“Komunizm był niewątpliwie najokazalszym, najtrwalszym i najbardziej brzemiennym w
skutki zjawiskiem dwudziestego wieku, a Sobór, który przecież wydał konstytucję o
Kościele w świecie współczesnym Gaudium et spes, w ogóle o nim nie wspomina. Komunizm
narzucił podbitym ludom ateizm jako oficjalną filozofię czy wręcz religię państwową,
a Sobór, choć rozwodził się nad ateizmem, ani słowem o tym nie wspomniał. Kiedy odbywały
się obrady soborowe, więzienia komunistyczne pozostawały jeszcze miejscami niewysłowionych
cierpień i upokorzeń wielu ‘świadków wiary’, a Sobór o tym nie wspomina. Czym jest
wobec tego milczenia, rzekome milczenie w obliczu zbrodni nazizmu, które niektórzy
katolicy, w tym również uczestnicy Soboru, zarzucają Piusowi XII” – pisał 4 lata temu
w swych wspomnieniach nestor włoskiego Kościoła kard. Giacomo Biffi.
Dziś
przypomniano we Włoszech zarzuty sędziwego już purpurata w związku z prezentacją książki
Jeana Madirana „Układ z Metzu”. Opisuje ona tajną i niepisaną umowę Watykanu i Moskwy
zawartą właśnie w Metzu w północnej Francji. O co w niej chodziło? Jan XXIII poprosił
Kościół prawosławny, aby przysłał swych obserwatorów na Sobór. Patriarchat moskiewski
odmówił udziału w obradach. Z drugiej strony Kreml dobrze wiedział, że w ramach oficjalnych
przedsoborowych konsultacji dotyczących zagadnień, które mają być podjęte na Soborze,
większość biskupów zaapelowała o oficjalne potępienie komunizmu. Janowi XXIII tak
bardzo zależało na obecności przedstawicieli rosyjskiego prawosławia, że za ich przyjazd
zaoferował Moskwie milczenie na temat komunizmu. Tego właśnie dotyczyło spotkanie
w Metzu, w którym z ramienia Stolicy Apostolskiej uczestniczył kard. Eugène Tisserant,
ówczesny dziekan kolegium kardynalskiego, a ze strony rosyjskiej Nikodem, wówczas
metropolita jarosławski.
Rekonstruując umowę z Metzu, Jean Madiran powołuje
się na wspomnienia biskupa tego francuskiego miasta, który wyznał publicznie: „To
właśnie w naszym regionie miało miejsce spotkanie incognito kard. Tisseranta z Nikodemem.

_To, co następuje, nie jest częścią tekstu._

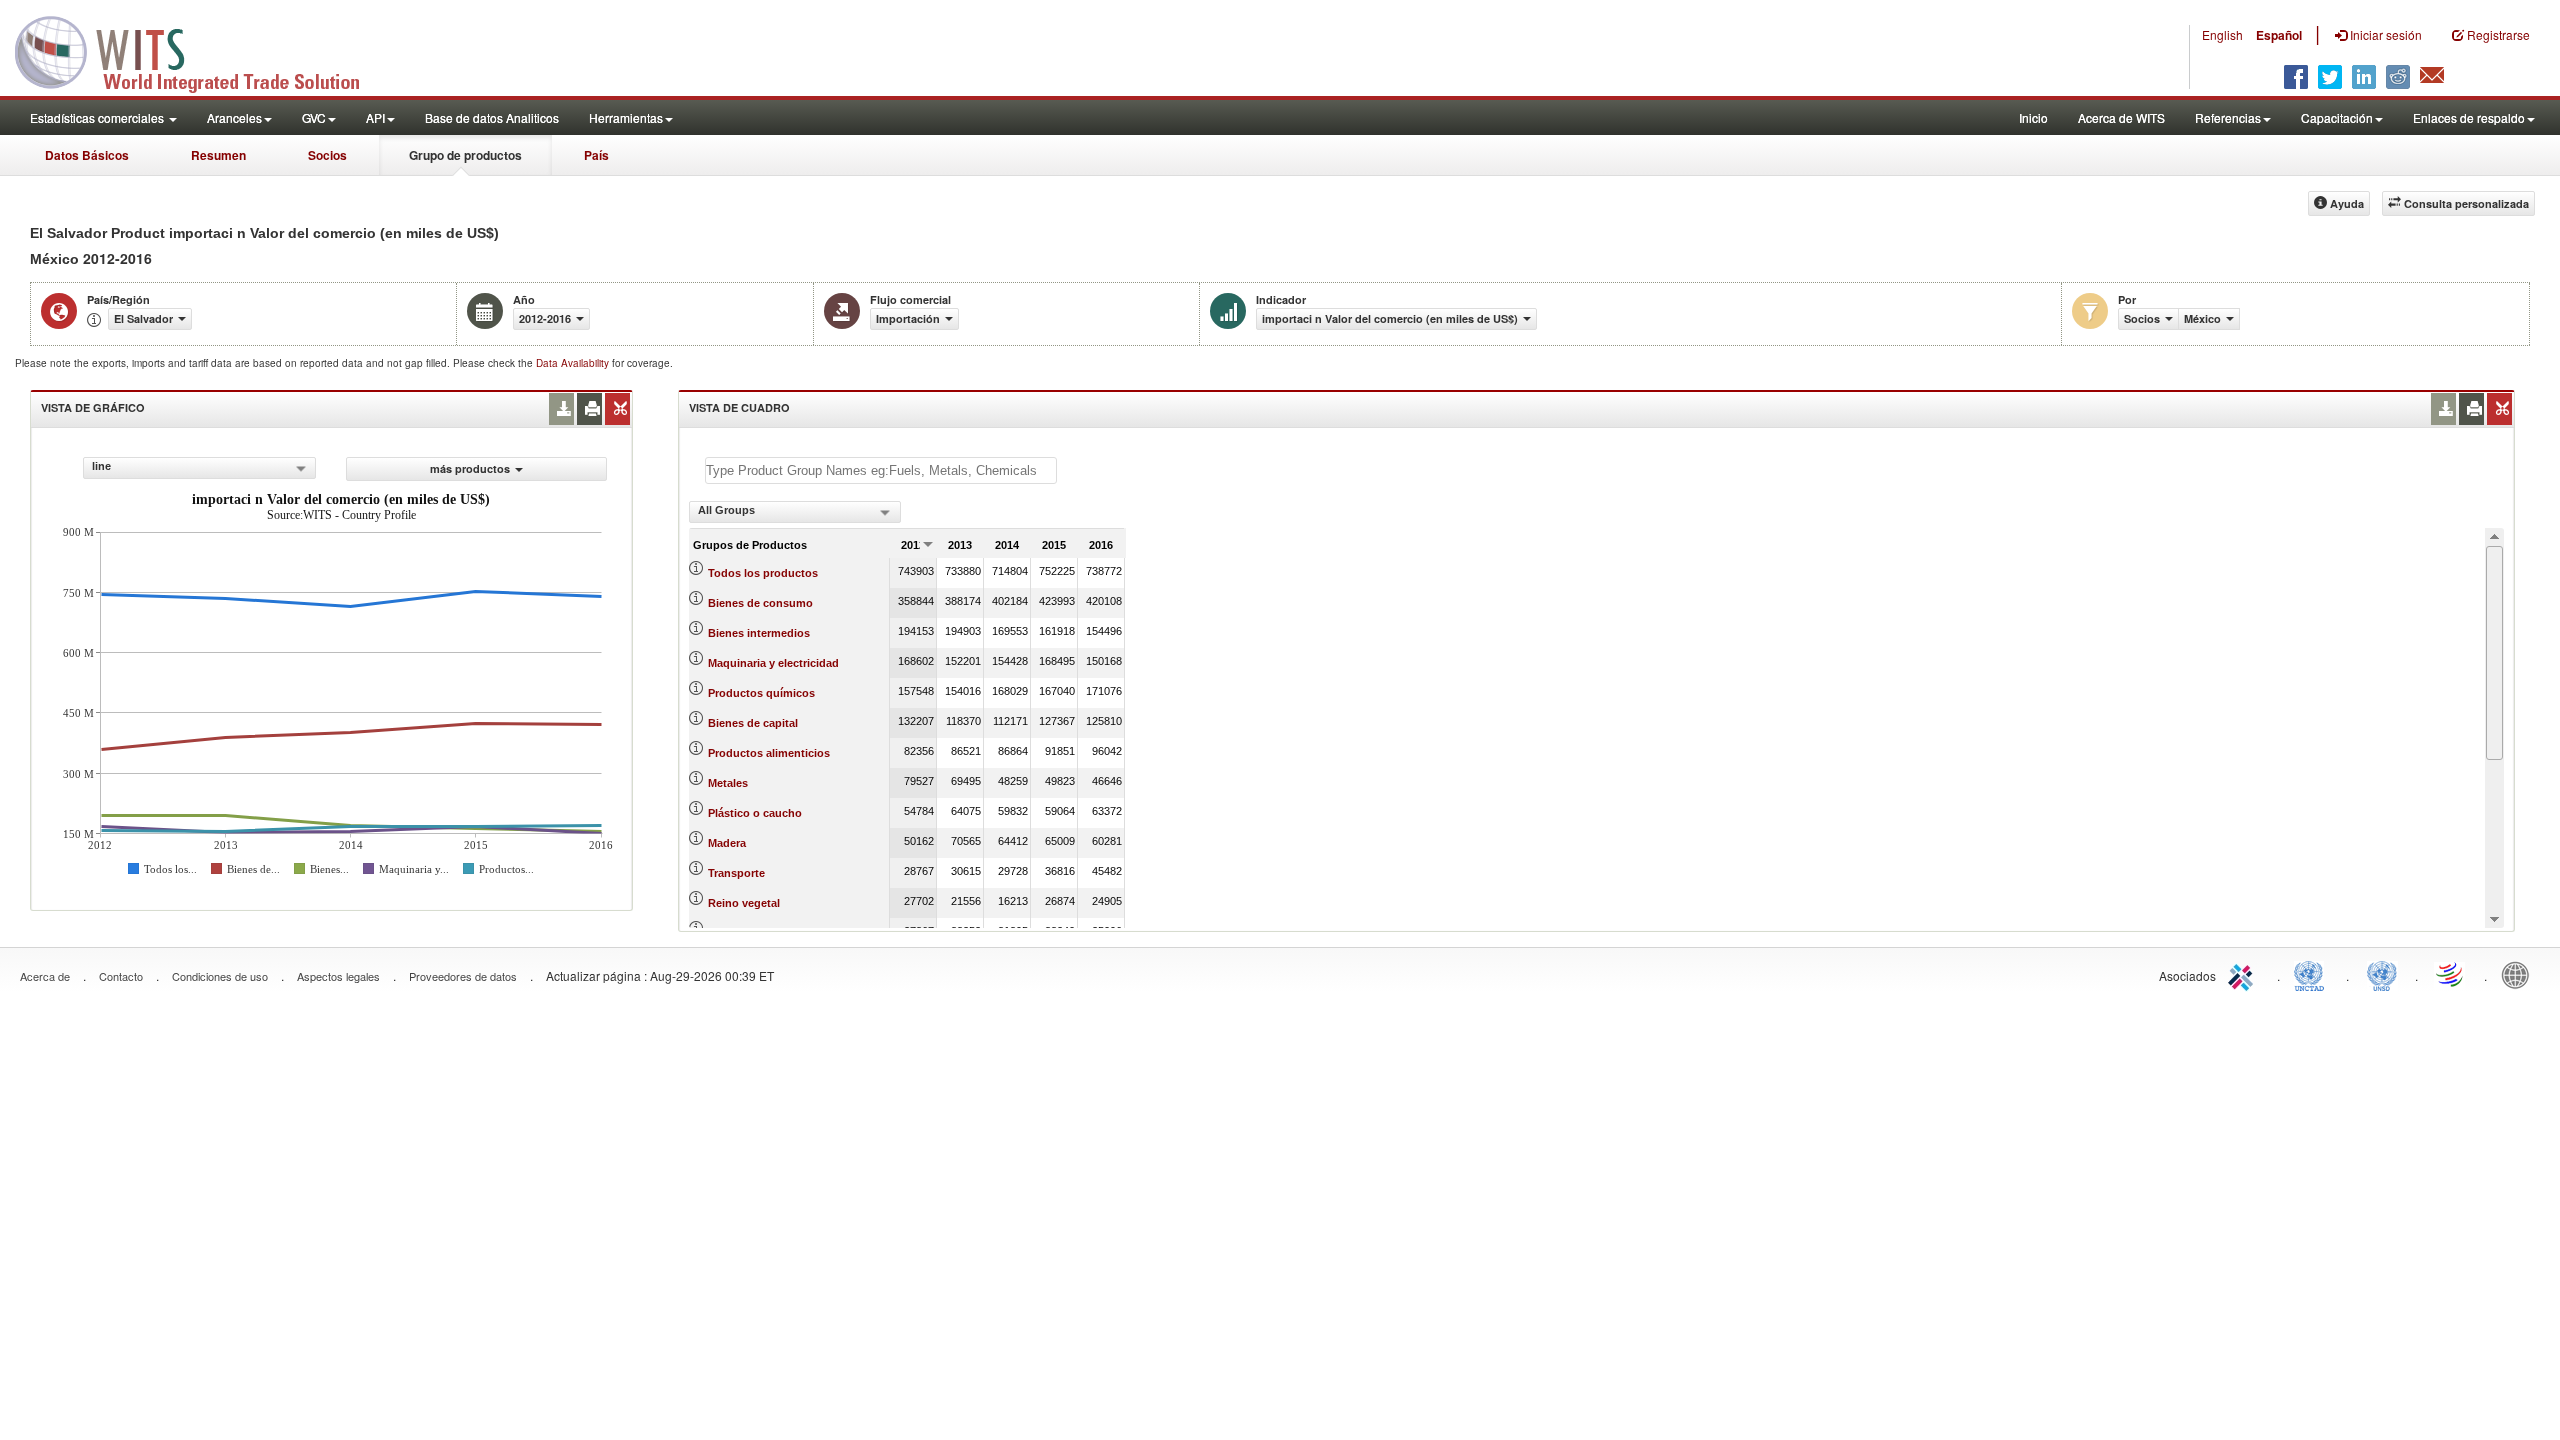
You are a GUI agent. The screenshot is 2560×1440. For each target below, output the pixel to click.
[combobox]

Metropolita Nikodem zgodził się wówczas, by wystosowano oficjalne zaproszenie do Moskwy
z zapewnieniem o apolitycznym charakterze Soboru” – oświadczył bp Paul Joseph Schmitt,
gospodarz spotkania. Francuski pisarz i dziennikarz przytacza też wspomnienia niemieckiego
teologa Bernarda Häringa, sekretarza i koordynatora komitetu redakcyjnego soborowej
konstytucji o Kościele w świecie współczesnym: „Wiedziałem z całą pewnością – pisze
Häring – że Papież Jan obiecał władzom rządowym w Moskwie, że Sobór nie wyda jakiegokolwiek
potępienia komunizmu, aby dzięki temu mogli w nim uczestniczyć obserwatorzy Rosyjskiej
Cerkwi Prawosławnej”.
Istnienie porozumienia między Moskwą i Watykanem potwierdził
też w 1963 r. biuletyn Francuskiej Partii Komunistycznej France Nouvelle. Czytamy
w nim: Kościół katolicki „nie może już się zadowolić prostackim antykomunizmem. On
sam, przy okazji dialogu z Rosyjską Cerkwią Prawosławną, zobowiązał się zresztą, że
w czasie Soboru nie będzie żadnego bezpośredniego ataku na reżim komunistyczny”. O
gwarancjach danych Moskwie przez Jana XXIII wspominał też w 1963 r. katolicki dziennik
La Croix.
Zarówno Jan XXIII, jak i Paweł VI dotrzymali umowy z Metzu. Kiedy
w 1965 r. ponad 400 ojców soborowych złożyło petycję z wnioskiem o zajęcie się komunizmem
w Gaudium et Spes, ich petycja została odrzucona bez wyjaśnień i jakiejkolwiek dyskusji
w czasie obrad. Co więcej, kiedy 15 listopada 1965 r. Paweł VI wyliczał w swych zapiskach
zobowiązania Soboru, wymienił wśród nich: „nie wspominać o komunizmie”, dodając w
nawiasie: r. 1962, co bezpośrednio zdaje się odsyłać do tajnego spotkania w Metzu.